■ Problem to work on ■
The expected output is the full set of entries, retyped verbatim, pictures excluded.

■ Records supplied ■
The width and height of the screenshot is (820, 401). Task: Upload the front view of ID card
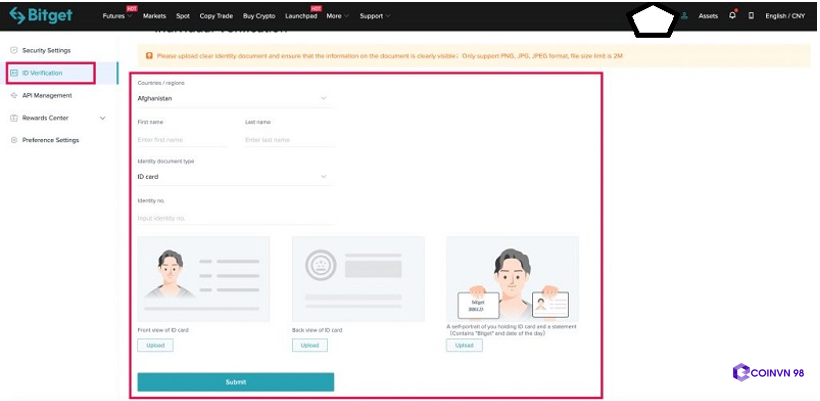pyautogui.click(x=155, y=345)
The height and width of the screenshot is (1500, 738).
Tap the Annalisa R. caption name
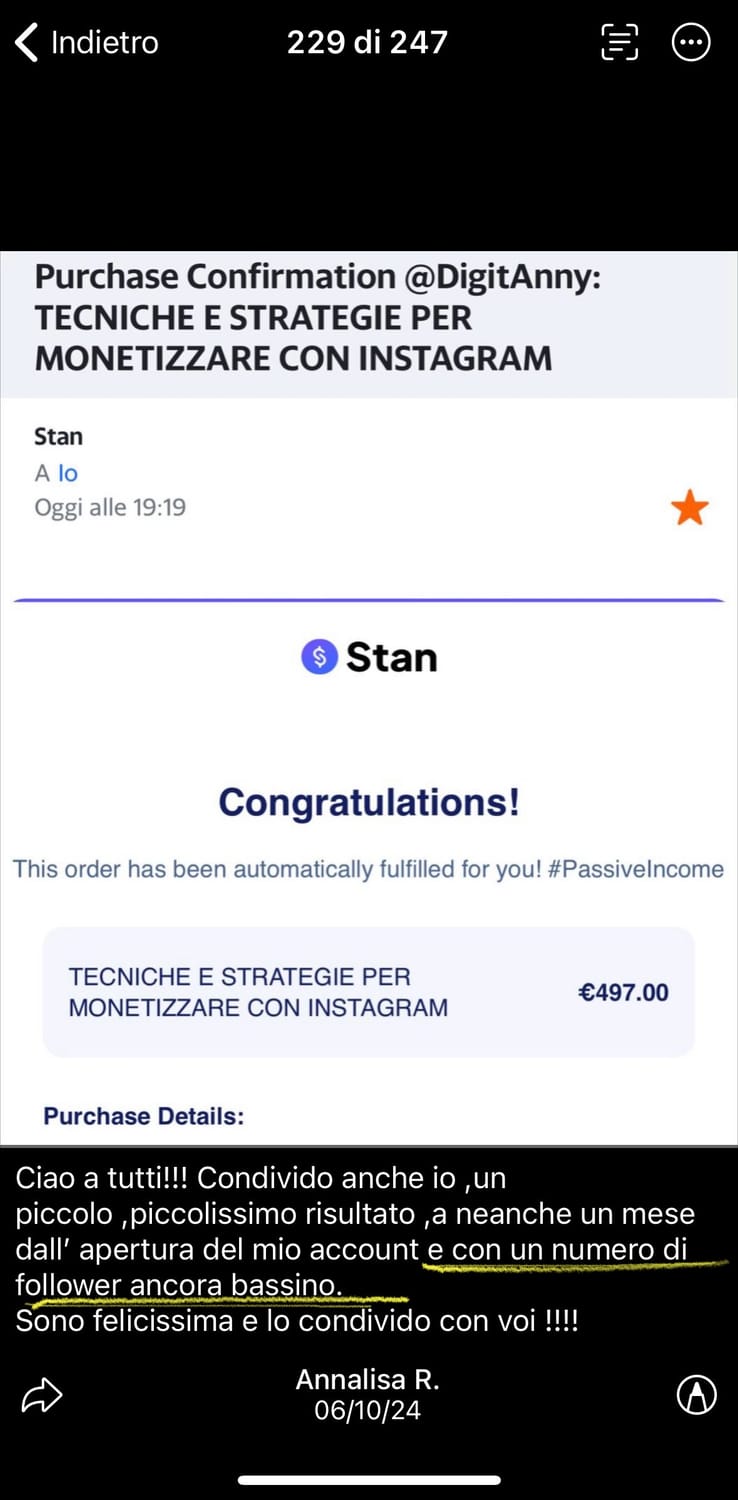[367, 1380]
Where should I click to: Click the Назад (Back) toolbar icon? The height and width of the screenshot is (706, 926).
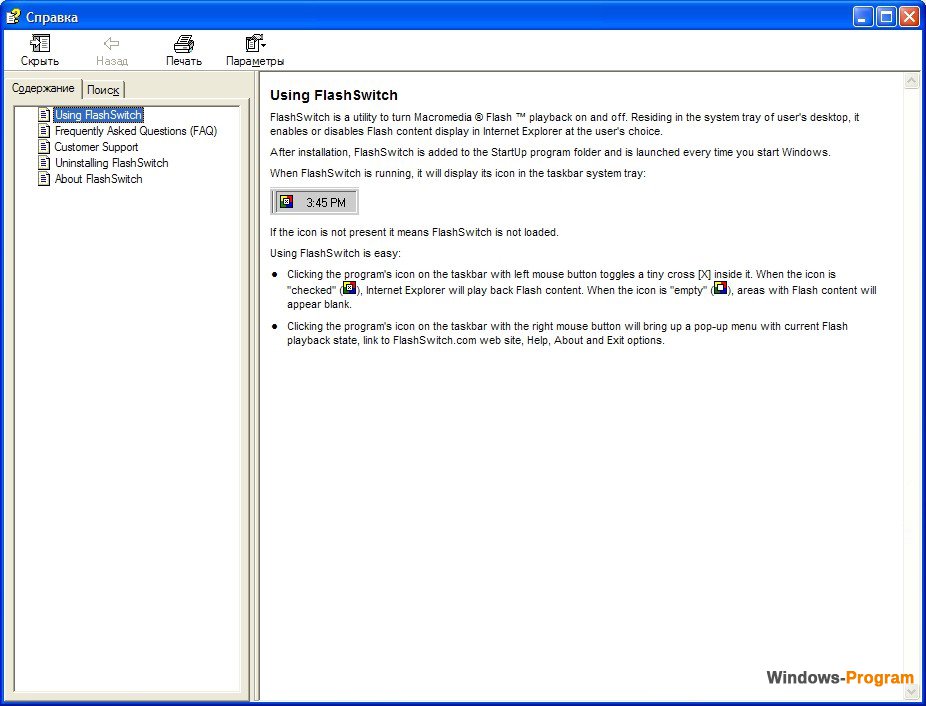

■ Written response ■
The width and height of the screenshot is (820, 401). Task: Upload the front view of ID card
pyautogui.click(x=155, y=345)
The height and width of the screenshot is (1500, 738).
Tap the Annalisa R. caption name
[367, 1380]
Where should I click to: Click the Назад (Back) toolbar icon? The height and width of the screenshot is (706, 926).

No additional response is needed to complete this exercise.